I'm trying to wrap my head around Dependency Injection.

One of the things I'm confused about is whether all of your object instantiation needs to be controlled by the DI framework (Spring, Guice, etc).

Or, if not, how do you determine which objects are instantiated by the framework and which objects are instantiated with the new operator?

+7  A: 

No, there's still a place for new. Not all objects need be under the DI factory's control.

You can easily spot the classes that need to be under the DI factory's control, because they usually involve interfaces and implementations.

Any local object in an implementation is entitled to call new. Model objects instantiated to satisfy a particular use case should be instantiated by calling new and passing the parameter values for that particular instance.

duffymo
+1  A: 

As long as newing-up doesn't prevent you from isolating units of behaviour for testing, you're alright. Examples might be creating collections or value types used within an implementation, but not actually doing "object work," per se.

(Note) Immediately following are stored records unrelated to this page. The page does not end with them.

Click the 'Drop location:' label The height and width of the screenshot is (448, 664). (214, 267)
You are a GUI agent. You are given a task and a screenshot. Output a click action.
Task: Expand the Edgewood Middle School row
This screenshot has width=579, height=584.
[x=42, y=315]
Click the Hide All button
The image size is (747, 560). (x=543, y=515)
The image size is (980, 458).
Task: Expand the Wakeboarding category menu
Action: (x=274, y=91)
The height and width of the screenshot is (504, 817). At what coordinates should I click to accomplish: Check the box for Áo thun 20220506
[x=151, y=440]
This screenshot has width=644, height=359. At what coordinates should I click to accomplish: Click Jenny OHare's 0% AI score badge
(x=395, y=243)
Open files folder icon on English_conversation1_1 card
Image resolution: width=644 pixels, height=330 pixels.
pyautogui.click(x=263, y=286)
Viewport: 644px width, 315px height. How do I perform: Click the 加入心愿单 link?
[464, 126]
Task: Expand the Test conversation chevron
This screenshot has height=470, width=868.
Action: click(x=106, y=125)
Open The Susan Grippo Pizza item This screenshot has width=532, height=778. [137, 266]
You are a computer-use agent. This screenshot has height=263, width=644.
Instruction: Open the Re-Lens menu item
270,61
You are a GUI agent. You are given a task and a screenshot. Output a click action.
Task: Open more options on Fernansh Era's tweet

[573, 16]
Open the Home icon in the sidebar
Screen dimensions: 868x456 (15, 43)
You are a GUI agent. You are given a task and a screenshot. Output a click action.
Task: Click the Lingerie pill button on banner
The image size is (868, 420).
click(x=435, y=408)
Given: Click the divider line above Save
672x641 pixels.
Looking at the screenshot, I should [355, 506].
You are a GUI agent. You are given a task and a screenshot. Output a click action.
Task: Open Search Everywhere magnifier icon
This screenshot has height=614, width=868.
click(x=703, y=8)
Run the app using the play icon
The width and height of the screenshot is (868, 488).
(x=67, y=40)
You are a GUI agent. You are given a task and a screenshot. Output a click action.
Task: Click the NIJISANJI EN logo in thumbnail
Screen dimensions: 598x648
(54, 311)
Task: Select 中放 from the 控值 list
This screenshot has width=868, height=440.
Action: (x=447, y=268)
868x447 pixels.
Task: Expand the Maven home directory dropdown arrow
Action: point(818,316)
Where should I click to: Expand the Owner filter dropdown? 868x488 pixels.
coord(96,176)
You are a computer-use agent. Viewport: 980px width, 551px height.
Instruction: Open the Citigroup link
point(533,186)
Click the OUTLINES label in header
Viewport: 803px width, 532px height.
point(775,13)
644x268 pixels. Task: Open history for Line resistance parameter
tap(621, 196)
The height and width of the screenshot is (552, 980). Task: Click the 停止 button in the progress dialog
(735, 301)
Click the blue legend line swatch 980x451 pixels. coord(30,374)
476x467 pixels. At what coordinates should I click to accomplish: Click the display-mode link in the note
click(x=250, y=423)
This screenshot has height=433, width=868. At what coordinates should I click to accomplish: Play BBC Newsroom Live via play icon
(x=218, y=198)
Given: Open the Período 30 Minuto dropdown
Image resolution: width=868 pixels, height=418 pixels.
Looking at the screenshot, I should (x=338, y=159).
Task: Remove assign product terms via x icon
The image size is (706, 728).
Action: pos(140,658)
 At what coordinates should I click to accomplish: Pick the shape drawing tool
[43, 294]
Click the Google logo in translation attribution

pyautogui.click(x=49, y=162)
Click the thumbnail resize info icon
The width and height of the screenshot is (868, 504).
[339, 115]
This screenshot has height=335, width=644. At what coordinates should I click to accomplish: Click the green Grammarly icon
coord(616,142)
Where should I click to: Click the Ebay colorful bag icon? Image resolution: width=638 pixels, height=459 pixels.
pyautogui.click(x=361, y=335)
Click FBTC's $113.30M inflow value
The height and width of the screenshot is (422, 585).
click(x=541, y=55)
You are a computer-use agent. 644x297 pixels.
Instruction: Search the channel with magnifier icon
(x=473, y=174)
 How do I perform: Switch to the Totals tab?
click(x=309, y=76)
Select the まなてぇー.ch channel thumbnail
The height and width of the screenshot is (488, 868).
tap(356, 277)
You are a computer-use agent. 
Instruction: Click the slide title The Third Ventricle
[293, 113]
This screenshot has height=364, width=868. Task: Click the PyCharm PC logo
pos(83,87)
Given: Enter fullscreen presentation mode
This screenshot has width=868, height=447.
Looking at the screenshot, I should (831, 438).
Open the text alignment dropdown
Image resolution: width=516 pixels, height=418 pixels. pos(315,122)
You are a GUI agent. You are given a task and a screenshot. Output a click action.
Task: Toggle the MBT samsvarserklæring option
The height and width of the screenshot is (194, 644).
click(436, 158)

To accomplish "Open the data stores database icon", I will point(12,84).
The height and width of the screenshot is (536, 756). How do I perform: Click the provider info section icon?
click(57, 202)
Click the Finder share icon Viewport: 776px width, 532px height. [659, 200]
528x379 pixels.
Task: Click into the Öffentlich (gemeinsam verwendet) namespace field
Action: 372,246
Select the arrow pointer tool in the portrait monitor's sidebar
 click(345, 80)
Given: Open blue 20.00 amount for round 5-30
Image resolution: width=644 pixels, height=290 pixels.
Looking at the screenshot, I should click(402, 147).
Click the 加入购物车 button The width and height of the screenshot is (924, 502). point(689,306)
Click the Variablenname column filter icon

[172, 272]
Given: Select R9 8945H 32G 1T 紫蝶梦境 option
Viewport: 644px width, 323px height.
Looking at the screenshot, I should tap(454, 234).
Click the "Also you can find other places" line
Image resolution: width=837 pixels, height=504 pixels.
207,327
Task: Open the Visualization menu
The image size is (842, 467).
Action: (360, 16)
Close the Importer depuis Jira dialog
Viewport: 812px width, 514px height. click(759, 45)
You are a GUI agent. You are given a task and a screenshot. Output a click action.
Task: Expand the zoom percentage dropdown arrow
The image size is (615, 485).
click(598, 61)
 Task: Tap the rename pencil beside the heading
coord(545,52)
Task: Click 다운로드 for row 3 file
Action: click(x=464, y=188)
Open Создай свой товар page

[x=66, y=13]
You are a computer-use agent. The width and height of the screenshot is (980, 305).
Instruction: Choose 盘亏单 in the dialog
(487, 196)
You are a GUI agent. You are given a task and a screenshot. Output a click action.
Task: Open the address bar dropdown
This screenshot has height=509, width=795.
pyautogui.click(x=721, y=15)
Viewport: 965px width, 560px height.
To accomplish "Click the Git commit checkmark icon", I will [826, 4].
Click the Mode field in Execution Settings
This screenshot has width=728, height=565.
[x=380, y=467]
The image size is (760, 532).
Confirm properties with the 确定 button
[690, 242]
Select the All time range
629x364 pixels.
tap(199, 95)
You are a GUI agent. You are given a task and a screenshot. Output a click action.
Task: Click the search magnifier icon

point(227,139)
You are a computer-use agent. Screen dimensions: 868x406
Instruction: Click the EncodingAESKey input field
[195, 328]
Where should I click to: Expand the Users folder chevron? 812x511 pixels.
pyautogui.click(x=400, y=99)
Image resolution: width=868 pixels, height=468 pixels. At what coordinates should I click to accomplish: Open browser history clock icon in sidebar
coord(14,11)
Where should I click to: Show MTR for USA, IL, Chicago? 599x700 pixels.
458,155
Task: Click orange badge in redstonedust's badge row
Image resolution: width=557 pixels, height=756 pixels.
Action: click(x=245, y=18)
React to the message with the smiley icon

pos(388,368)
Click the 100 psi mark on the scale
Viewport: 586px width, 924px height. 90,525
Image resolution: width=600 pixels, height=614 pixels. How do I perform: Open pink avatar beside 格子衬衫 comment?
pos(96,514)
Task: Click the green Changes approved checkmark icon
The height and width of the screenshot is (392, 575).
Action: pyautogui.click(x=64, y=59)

Focus on the word "dependency" -- is the object in question relied upon in some way for the containing object to fulfill its one true purpose for existing? If so, it should be injected from without.

Jay
+8  A: 

I've found this post by Miško Hevery very helpful in distinguishing between which objects should be injected as dependencies and which it's OK to create. He distinguishes between 'Newable' and 'Injectable' classes.

Ben Lings
A subtext of Miško's article is that doing Test Driven Development often makes it obvious when to use DI.
toolbear74
A: 

new doesn't necessarily rule out DI frameworks. In Spring, for example, you can use classloading magic to perform dependency injection on any object created by new.

So while new and container-driven DI in java are usually mutually exclusive, this isn't a hard and fast rule.

skaffman
+1  A: 

I'd say simpler Objects with no 'real' dependencies should not be injected. These could be data objects or, of course, exceptions and the like.

The 'eliminats the new operator' thing basically just gives a good guideline where to look for DI-able stuff.